»»
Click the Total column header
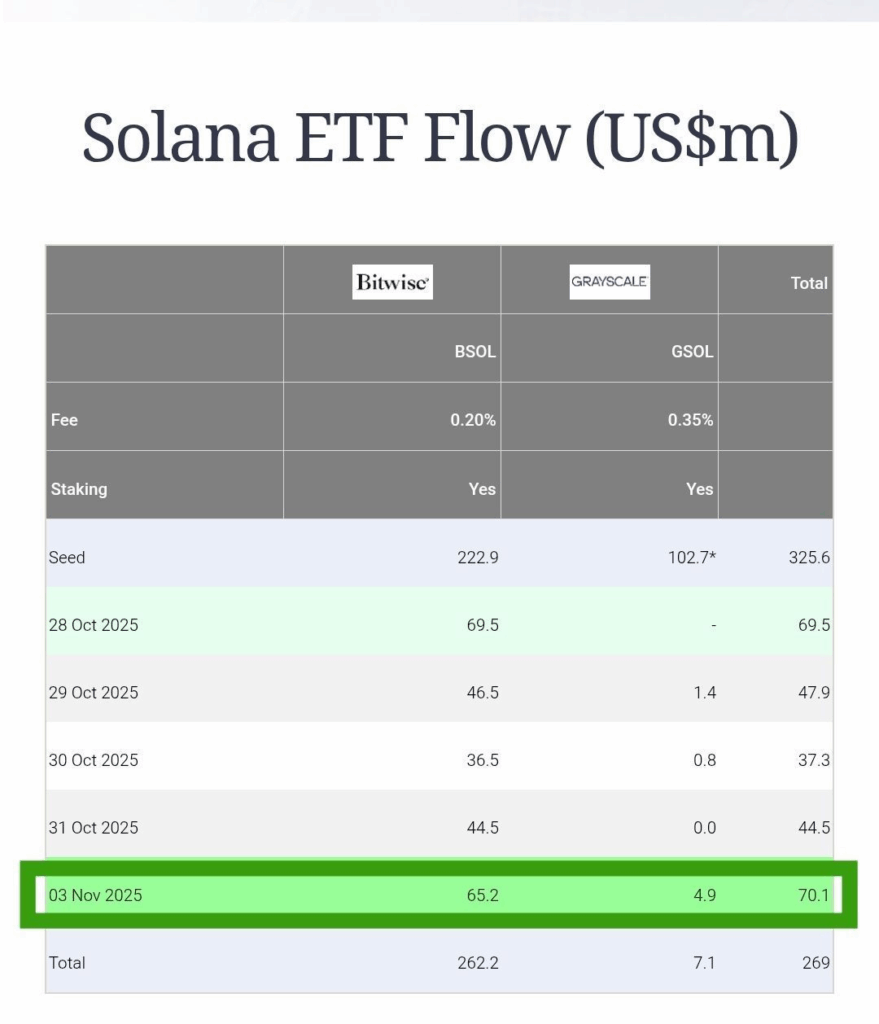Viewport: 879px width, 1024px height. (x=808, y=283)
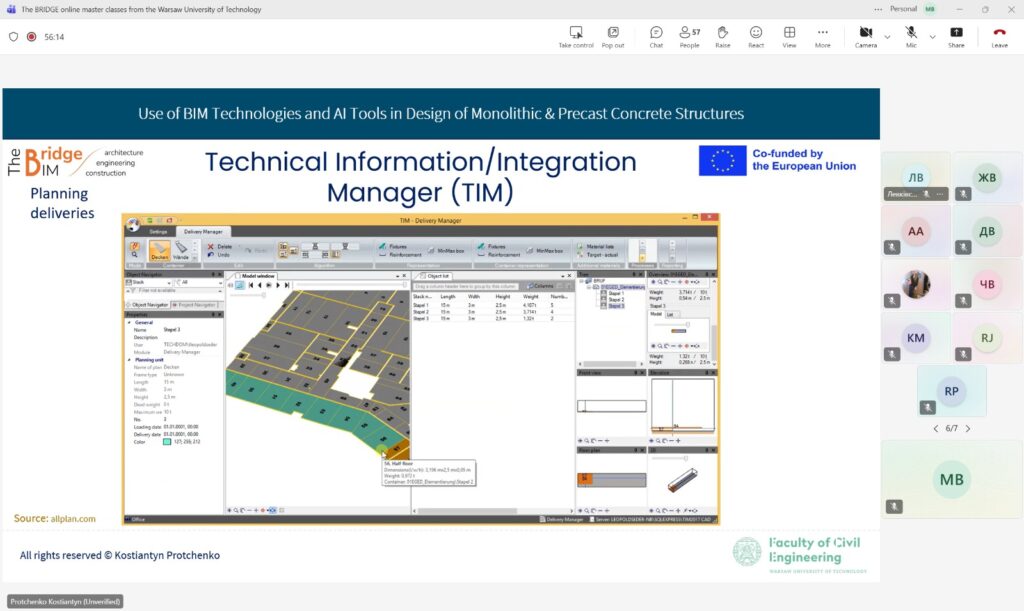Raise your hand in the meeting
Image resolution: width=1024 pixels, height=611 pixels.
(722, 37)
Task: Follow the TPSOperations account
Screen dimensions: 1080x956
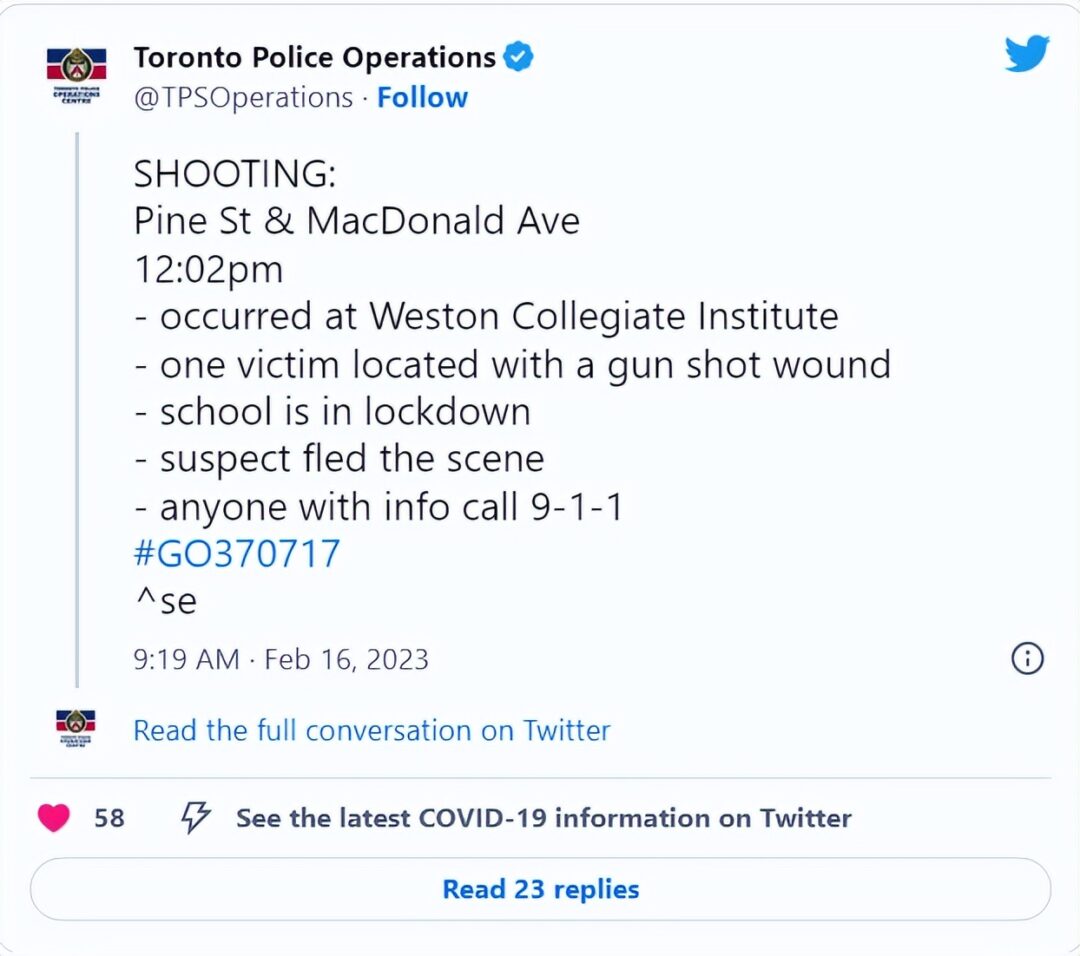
««
Task item
Leaving out the pictures, output the listing above exactly as given.

Answer space
Click the Total column header
Viewport: 879px width, 1024px height. (x=808, y=283)
Raise your hand in the meeting
Image resolution: width=1024 pixels, height=611 pixels.
(722, 37)
Task: Follow the TPSOperations account
Screen dimensions: 1080x956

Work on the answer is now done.